La melodia è di nuovo protagonista con Zhonguo, desolata, triste e cantata a due voci, sembra elevarsi qualitativamente al di sopra degli altri pezzi, sfoggiando un breve e semplice assolo ed una linea di voce che sembra richiamare un accompagnamento “etnico” con bonghi e mandolini a colorire la scena, purtroppo assenti in questa interpretazione così istintiva e spoglia della forma canzone.
Termina il disco Sweetly Sad, che non azzarda nulla di nuovo, semplicemente sembra un ulteriore maturazione delle composizioni precedenti,aggiungendo qualche cambio d’atmosfera e di tempo in più, avvicinandosi alla stabilità di canzoni più solide e ragionate.
Assolutamente privo di pretese di alcun tipo, questo Train D’amour si risolve come un esperimento estivo ben riuscito, che si eleva facilmente al di sopra delle possibili aspettative del suo autore, non stupendo particolarmente ma rivelandosi piacevole in ben più di un occasione.
Dopo un ascolto più attento si può inoltre notare come la qualità melodica e compositiva delle singole canzoni si incrementi man mano che si prosegue lungo la tracklist, riuscendo ad introdurre ogni volta una serie di piccolezze, di particolari, di soluzioni che esprimono un qualche tipo di, anche se minima, evoluzione.
Purtroppo la opprimente qualità “home recording” del tutto renderà questo disco poco digeribile a chi è troppo schiavo della pulizia del suono a tutti i costi. I fruscii, le interferenze e i rumori di sottofondo sono parte integrante del lavoro, ricordando un approccio in stile Beat Happening che cercano di coverizzare Last Lullaby dei Queens Of the Stone Age, grazie alla fusione di una voce profonda ed espressiva con accordi dissonanti e volutamente sporcati da un ingombrante Lo-Fi.

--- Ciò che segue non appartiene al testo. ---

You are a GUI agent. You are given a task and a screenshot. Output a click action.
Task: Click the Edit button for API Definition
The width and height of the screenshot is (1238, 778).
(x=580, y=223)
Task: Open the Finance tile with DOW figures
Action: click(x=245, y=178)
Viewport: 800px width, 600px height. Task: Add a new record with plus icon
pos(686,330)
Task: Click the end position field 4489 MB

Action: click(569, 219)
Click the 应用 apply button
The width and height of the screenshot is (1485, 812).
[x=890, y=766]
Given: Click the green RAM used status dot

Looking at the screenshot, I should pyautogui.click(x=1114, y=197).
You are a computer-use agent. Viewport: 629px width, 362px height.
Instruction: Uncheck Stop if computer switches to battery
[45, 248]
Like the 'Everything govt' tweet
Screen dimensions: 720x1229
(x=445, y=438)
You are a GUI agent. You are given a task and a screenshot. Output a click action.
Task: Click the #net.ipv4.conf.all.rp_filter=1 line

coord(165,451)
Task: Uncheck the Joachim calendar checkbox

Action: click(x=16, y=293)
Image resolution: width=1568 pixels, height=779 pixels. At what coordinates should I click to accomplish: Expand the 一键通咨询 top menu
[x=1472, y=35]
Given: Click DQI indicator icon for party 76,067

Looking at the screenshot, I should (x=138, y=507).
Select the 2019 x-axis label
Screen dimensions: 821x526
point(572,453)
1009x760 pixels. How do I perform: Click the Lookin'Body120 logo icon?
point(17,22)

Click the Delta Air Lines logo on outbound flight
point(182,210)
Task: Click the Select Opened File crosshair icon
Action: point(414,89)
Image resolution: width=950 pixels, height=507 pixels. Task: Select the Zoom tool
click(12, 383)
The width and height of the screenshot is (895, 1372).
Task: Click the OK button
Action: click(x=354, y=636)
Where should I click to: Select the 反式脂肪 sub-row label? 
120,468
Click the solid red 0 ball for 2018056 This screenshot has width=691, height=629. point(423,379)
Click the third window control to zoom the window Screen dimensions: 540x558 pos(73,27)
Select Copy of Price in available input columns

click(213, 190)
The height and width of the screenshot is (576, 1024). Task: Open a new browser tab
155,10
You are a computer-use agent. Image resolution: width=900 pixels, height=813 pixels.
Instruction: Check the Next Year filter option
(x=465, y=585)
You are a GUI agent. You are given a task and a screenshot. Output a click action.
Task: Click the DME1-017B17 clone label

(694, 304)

Inoltre i toni monocromatici ed angoscianti delle atmosfere evocate rischiano di appesantire troppo lo stile, perdendosi in un oscuro pessimismo musicale che rischia di nascondere la qualità della musica.
Non per tutti, ma chi deciderà di dare un’ occasione a questo disco rischia di rimanere piacevolmente sorpreso.